Task description: Write out again only the lines between the one with "Where should I" and the end of the records below, both ends counted, and don't include the pictures.

Content starts

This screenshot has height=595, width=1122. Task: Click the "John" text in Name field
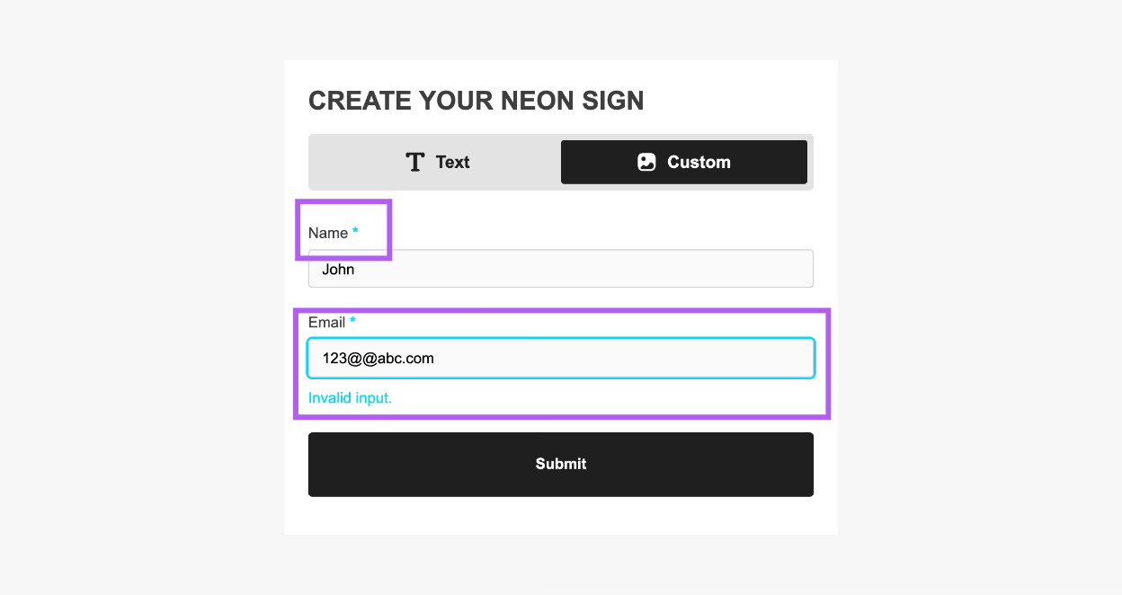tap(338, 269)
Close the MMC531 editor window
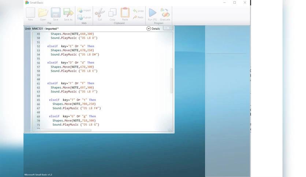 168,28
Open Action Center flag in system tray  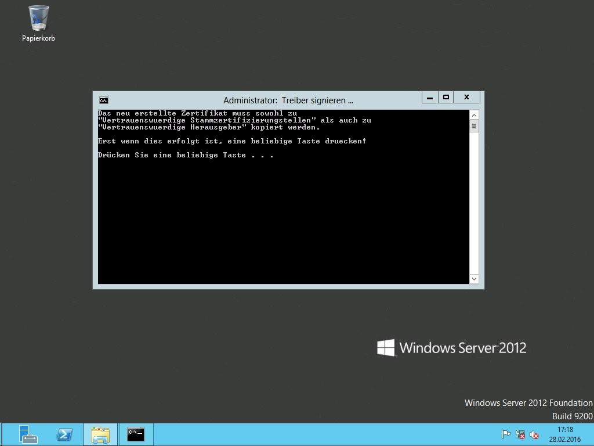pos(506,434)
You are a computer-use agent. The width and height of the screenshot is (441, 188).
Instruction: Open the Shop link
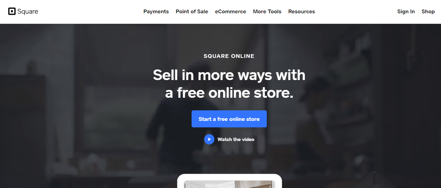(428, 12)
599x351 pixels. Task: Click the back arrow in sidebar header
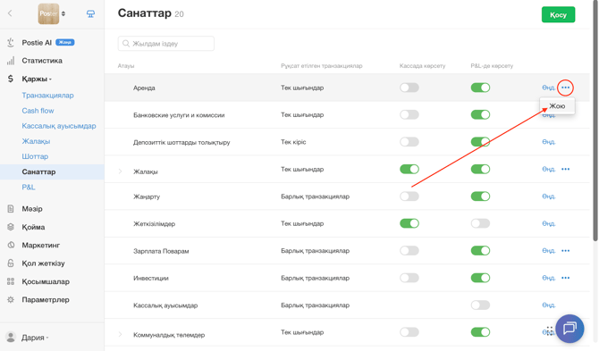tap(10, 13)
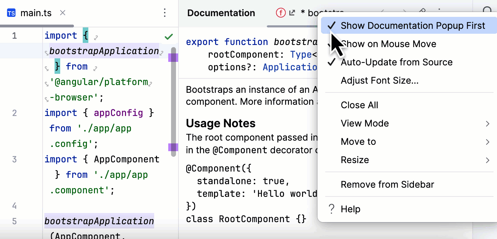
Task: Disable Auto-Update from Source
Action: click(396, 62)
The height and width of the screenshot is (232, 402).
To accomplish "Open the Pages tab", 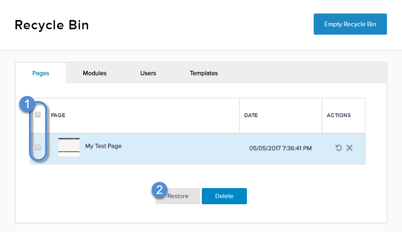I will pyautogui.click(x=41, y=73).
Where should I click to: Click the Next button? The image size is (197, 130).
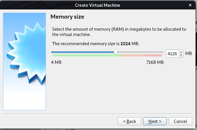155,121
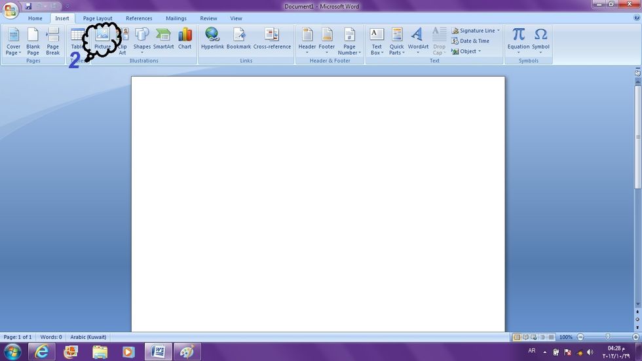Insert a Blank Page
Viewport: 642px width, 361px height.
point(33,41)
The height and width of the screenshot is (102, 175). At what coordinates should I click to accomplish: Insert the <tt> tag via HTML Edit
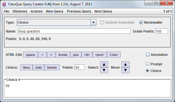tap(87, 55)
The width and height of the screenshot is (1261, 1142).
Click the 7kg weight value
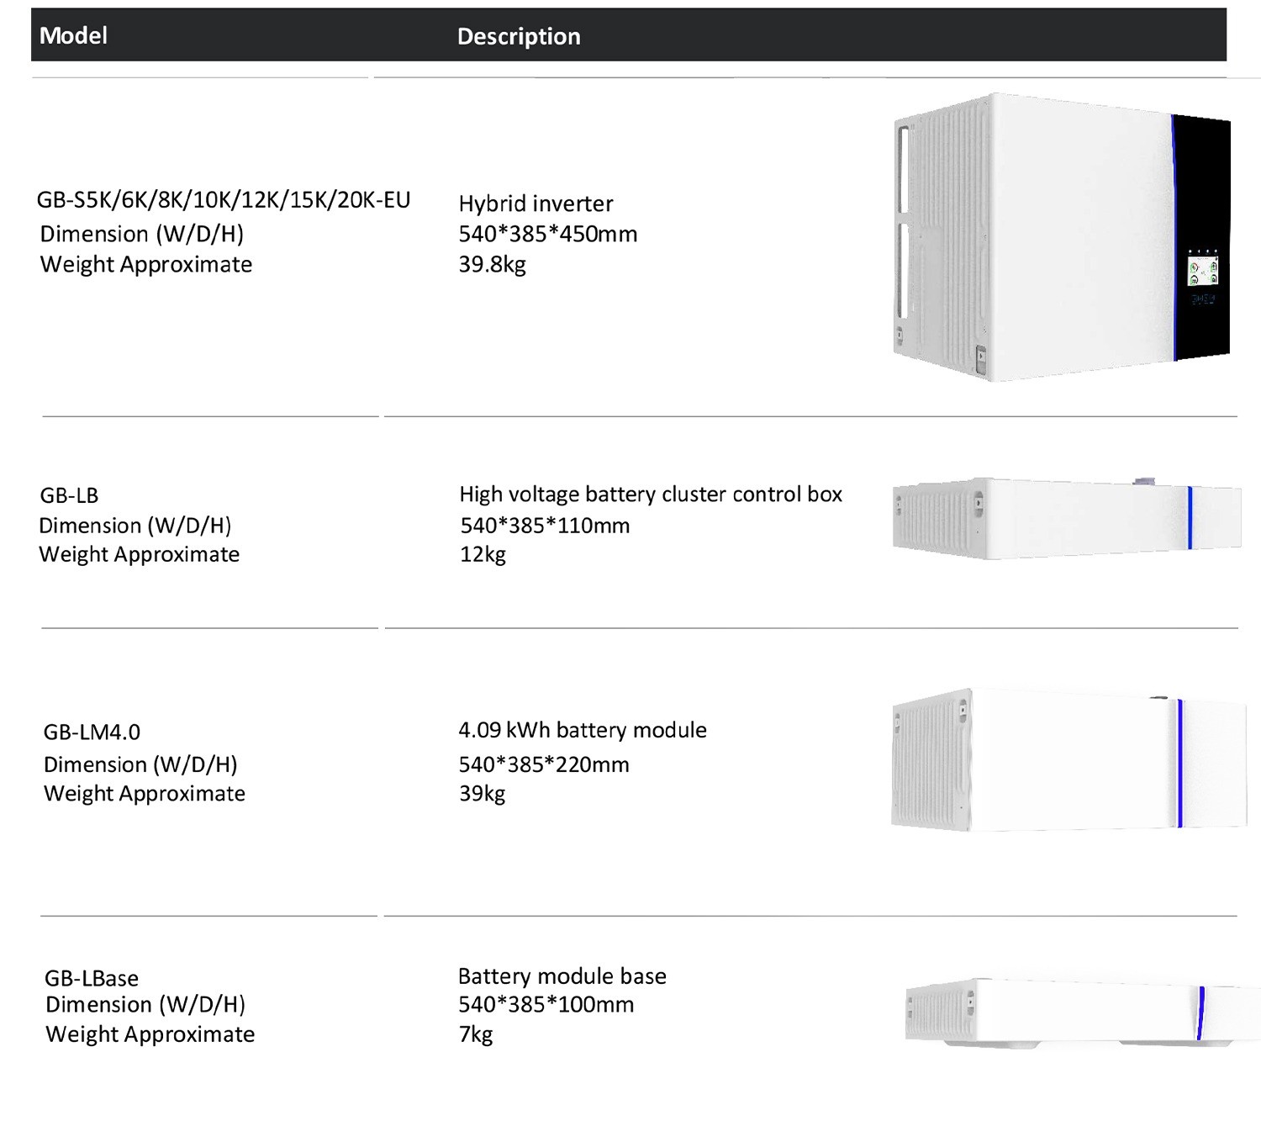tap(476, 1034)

Content ends

Solution for this problem:
Where should I click to: Click the Next button? The image size is (197, 130).
155,121
Insert a Blank Page
Viewport: 642px width, 361px height.
point(33,41)
The height and width of the screenshot is (102, 175). At what coordinates should I click to accomplish: Insert the <tt> tag via HTML Edit
tap(87, 55)
The width and height of the screenshot is (1261, 1142).
Click the 7kg weight value
tap(476, 1034)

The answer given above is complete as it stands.